Pero la realidad demuestra que Loquillo sabía batirse el cobre. Se recicla en cantor de versos cuando la edad, las crecientes inquietudes personales y el instinto le llevan a probarse nuevos trajes. Junto a Gabriel Sopeña, viejo amigo y catedrático universitario –que conseguirá que Octavio Paz autorice una versión de su poema Central Park— tallará piezas a medida en sucesivos álbumes de poesía musicada: uno absolutamente redondo (La vida por delante), otro que aparecerá en la pequeña discográfica Picap, que no sabrá mover del todo –el descatalogado y reivindicable Con elegancia– y un tercero centrado en la poesía de Luis Alberto de Cuenca, con quien el Loco comparte el terror ante la corrección política, la fascinación pop, el rechazo a los sectarismos y una mirada más ilusionada en celebrar el pasado que en el futuro. El rey de las verbenas llena teatros: aforos más reducidos y canosos, pero fieles, acaso como reflejo del ídolo.

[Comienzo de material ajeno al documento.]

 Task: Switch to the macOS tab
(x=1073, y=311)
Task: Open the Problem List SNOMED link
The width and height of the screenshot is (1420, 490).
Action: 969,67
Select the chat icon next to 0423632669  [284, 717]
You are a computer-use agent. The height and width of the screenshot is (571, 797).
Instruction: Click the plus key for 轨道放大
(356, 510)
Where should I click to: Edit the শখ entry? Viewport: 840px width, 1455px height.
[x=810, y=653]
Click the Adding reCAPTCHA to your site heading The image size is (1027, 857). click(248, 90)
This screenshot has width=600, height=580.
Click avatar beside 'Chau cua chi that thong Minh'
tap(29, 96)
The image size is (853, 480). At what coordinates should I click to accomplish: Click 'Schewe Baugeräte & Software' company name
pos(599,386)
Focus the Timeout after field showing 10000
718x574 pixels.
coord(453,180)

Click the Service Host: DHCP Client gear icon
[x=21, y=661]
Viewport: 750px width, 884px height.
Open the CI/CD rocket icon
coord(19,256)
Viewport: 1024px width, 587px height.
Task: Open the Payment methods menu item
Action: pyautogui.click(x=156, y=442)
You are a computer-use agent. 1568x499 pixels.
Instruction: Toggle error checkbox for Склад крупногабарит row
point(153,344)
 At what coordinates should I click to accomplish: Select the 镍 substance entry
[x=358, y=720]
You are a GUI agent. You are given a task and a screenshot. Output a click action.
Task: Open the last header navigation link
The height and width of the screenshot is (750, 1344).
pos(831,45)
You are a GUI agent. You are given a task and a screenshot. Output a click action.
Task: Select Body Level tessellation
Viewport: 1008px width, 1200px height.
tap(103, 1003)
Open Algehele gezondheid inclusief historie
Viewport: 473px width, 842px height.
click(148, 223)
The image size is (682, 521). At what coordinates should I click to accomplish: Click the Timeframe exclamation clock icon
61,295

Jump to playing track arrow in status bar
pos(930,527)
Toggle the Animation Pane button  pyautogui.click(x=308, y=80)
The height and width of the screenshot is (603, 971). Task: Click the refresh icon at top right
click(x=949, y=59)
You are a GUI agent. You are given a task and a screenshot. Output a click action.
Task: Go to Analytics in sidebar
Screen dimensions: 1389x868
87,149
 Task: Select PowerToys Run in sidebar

Al contrario que otros géneros musicales como el blues o el flamenco, el tópico rock establece una cierta dificultad para envejecer con dignidad sobre los escenarios. Da la sensación de que muchos autores se agotasen antes de acabar sus carreras. Sus obras completas se limitan a tres libros o cinco discos. La vida continúa y se despachan discos de compromiso. No es que ya no quieran trabajar, es que no les sale.Loquillo consigue romper esa ley y encarar así un tercer acto de madurez pletórica con álbumes como Balmoral y El último clásico. Discos donde quintaesencia lo mejor de sus influencias. Una justa medida de swing, rock, poesía y actitud. De berrido y susurro. Feliz reunión de lo forajido y lo culto. Se transforma en un crooner con glamour europeo. Un rockero leído. Country pendenciero, la chanson y la Nova Cançó. La estética –“feo, fuerte y formal”, como el epitafio de John Wayne– se convierte en una ética intransferible, capaz de alumbrar, a la vez, la máscara y el héroe.